Within the work: the discernment of its quality

Knowing, when set before a result, whether it is good. One expects that if execution is cheap, the value moves to specification: write the brief well enough and the right thing comes out. But no specification is complete. Any description detailed enough to follow still needs interpretation, which needs further description, without end. We missed it as a separate thing only because, doing our own work, we exercised it silently and called the whole event skill. Take the doing away and it stands alone, the thing the skill was for.
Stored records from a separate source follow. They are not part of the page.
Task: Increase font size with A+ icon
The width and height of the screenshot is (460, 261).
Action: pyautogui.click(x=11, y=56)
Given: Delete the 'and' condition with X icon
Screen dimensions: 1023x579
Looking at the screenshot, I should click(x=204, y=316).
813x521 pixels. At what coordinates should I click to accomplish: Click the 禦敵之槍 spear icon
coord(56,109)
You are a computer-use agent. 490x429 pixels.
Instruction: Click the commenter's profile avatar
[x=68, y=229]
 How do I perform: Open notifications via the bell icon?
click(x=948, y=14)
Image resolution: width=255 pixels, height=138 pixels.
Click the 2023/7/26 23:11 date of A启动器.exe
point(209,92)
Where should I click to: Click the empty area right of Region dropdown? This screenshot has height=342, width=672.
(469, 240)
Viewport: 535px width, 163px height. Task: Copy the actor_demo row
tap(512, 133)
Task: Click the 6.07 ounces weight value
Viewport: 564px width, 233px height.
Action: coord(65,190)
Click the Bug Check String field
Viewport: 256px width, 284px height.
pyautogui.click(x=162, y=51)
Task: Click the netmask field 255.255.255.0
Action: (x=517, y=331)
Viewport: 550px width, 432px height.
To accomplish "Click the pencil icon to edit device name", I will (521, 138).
After the work: the bearing of the answer

The assumption of responsibility for it — standing behind what was made, vouching for it before those it touches. This one differs in kind. The other two are capacities: improvable, in principle imitable. This is not a capacity but a relation — the standing of a self that can be held to account, that bears the cost if the work fails. A machine may one day match us at choosing ends and judging quality. It cannot match us here, not for want of skill but because it has nothing at stake.

V.

These three acts share a feature that explains why they were so long concealed, and it is the crux of why we ask the aforementioned question.
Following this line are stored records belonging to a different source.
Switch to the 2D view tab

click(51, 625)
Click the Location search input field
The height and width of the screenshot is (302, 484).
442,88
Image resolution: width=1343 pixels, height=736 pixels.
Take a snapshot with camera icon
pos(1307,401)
None of them has duration. The determination of an end can happen in an instant. The recognition of something as good or bad is nearly immediate. The act of standing behind a piece of work takes no time at all — it is complete the moment one commits. They are, in a word, durationless, and this is precisely the property that made them invisible in the old arrangement.

A job, in the economic and social sense, had to fill time. It had to occupy a day, a career, a life. The essential acts of work, being durationless, could not by themselves constitute a job; there is nothing to fill with an instantaneous judgment. So they were necessarily embedded in the doing, which supplied the duration the judgments lacked. The hours of execution gave judgment a body to inhabit and a surface to show. We only measured the hours because the hours were measurable, and we came to believe the hours were the work, when the hours were only obscuring the work.

VI.

When the accidents are stripped away, does a thing dissolve, or does an essence remain? Well… it depends.

As we’ve shown, for work, an essence remains. But the more honest question is why we hid it so well, and why its uncovering feels more like a loss than a discovery.

Here is the answer: we did not bury work’s essence by accident. The burying was the point. The three acts that make up the real work are also the three that expose us most: to choose is to have no one to blame; to judge quality is to risk being the one with bad taste; to answer for the work is to be the one a grievance lands on. In probably one of the most ironic ways, the reason we felt relief doing work was to not have to answer for it. And busyness was the cover. The endless executable doing (the inbox, the tickets, the meetings) was never just how the work got made. It was where we went to avoid the part of the work that exposes us.

This is exactly why AI does not feel like relief, whatever it promises. By taking the doing, it takes the hiding place. It returns us to the exact thing the doing let us avoid: the choice with no cover, the judgment with no rule, the answer no one else will bear.

This is not only a private reckoning. Whole organizations were built on the doing — headcount measured in hours, value inferred from activity, the busy ones presumed the useful ones. When the doing is cheap, those proxies stop working, and a team is left facing the same exposure an individual is: what was actually worth doing, was it any good, and who stands behind it. The hiding place was load-bearing for institutions too, and it is being pulled out from under all of us at once.

I’ll admit the personal version of this took me longer to see than the argument did. Writing this, I realized how much of my own sense of being useful had quietly become a sense of being busy — and that the two had almost nothing to do with each other. The work was never the busywork. It was the part I’d been using the busywork to avoid.